§ **Given request**
Copy out the following records line for line, leaving every line unchanged.

START Items

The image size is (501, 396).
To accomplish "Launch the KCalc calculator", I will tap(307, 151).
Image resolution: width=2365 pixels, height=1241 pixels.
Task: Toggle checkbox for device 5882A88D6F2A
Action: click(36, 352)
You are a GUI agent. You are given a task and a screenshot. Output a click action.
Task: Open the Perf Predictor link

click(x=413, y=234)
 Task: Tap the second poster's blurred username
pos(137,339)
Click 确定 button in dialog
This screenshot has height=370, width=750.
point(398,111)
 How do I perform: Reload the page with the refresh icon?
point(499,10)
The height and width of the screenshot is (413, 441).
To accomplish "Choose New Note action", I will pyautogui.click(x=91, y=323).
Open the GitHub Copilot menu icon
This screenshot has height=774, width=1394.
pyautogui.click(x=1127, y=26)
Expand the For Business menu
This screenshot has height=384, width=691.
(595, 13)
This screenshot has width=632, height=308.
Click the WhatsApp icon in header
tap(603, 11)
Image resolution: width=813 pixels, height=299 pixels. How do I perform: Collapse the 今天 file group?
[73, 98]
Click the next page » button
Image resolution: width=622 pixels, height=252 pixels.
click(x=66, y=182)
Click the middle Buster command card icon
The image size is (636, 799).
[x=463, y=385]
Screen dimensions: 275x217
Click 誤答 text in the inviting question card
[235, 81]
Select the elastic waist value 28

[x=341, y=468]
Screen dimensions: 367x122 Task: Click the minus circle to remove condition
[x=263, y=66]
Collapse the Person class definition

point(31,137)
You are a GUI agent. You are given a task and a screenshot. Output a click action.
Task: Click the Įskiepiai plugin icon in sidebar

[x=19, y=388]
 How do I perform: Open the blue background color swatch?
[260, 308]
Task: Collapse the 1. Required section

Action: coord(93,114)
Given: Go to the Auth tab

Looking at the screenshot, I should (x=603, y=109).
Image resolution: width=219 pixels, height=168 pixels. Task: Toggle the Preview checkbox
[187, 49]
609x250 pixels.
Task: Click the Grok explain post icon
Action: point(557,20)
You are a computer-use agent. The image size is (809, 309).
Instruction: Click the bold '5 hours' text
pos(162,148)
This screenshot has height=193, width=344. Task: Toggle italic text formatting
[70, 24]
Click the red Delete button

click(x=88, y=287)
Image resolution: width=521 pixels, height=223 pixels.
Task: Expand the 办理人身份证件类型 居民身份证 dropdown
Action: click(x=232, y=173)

END Items

§ **Written reply**
The image size is (501, 396).
To accomplish "Launch the KCalc calculator", I will tap(307, 151).
Image resolution: width=2365 pixels, height=1241 pixels.
Task: Toggle checkbox for device 5882A88D6F2A
Action: click(36, 352)
You are a GUI agent. You are given a task and a screenshot. Output a click action.
Task: Open the Perf Predictor link

click(x=413, y=234)
 Task: Tap the second poster's blurred username
pos(137,339)
Click 确定 button in dialog
This screenshot has height=370, width=750.
point(398,111)
 How do I perform: Reload the page with the refresh icon?
point(499,10)
The height and width of the screenshot is (413, 441).
To accomplish "Choose New Note action", I will pyautogui.click(x=91, y=323).
Open the GitHub Copilot menu icon
This screenshot has height=774, width=1394.
pyautogui.click(x=1127, y=26)
Expand the For Business menu
This screenshot has height=384, width=691.
(595, 13)
This screenshot has width=632, height=308.
Click the WhatsApp icon in header
tap(603, 11)
Image resolution: width=813 pixels, height=299 pixels. How do I perform: Collapse the 今天 file group?
[73, 98]
Click the next page » button
Image resolution: width=622 pixels, height=252 pixels.
click(x=66, y=182)
Click the middle Buster command card icon
The image size is (636, 799).
[x=463, y=385]
Screen dimensions: 275x217
Click 誤答 text in the inviting question card
[235, 81]
Select the elastic waist value 28

[x=341, y=468]
Screen dimensions: 367x122 Task: Click the minus circle to remove condition
[x=263, y=66]
Collapse the Person class definition

point(31,137)
You are a GUI agent. You are given a task and a screenshot. Output a click action.
Task: Click the Įskiepiai plugin icon in sidebar

[x=19, y=388]
 How do I perform: Open the blue background color swatch?
[260, 308]
Task: Collapse the 1. Required section

Action: coord(93,114)
Given: Go to the Auth tab

Looking at the screenshot, I should (x=603, y=109).
Image resolution: width=219 pixels, height=168 pixels. Task: Toggle the Preview checkbox
[187, 49]
609x250 pixels.
Task: Click the Grok explain post icon
Action: point(557,20)
You are a computer-use agent. The image size is (809, 309).
Instruction: Click the bold '5 hours' text
pos(162,148)
This screenshot has height=193, width=344. Task: Toggle italic text formatting
[70, 24]
Click the red Delete button

click(x=88, y=287)
Image resolution: width=521 pixels, height=223 pixels.
Task: Expand the 办理人身份证件类型 居民身份证 dropdown
Action: click(x=232, y=173)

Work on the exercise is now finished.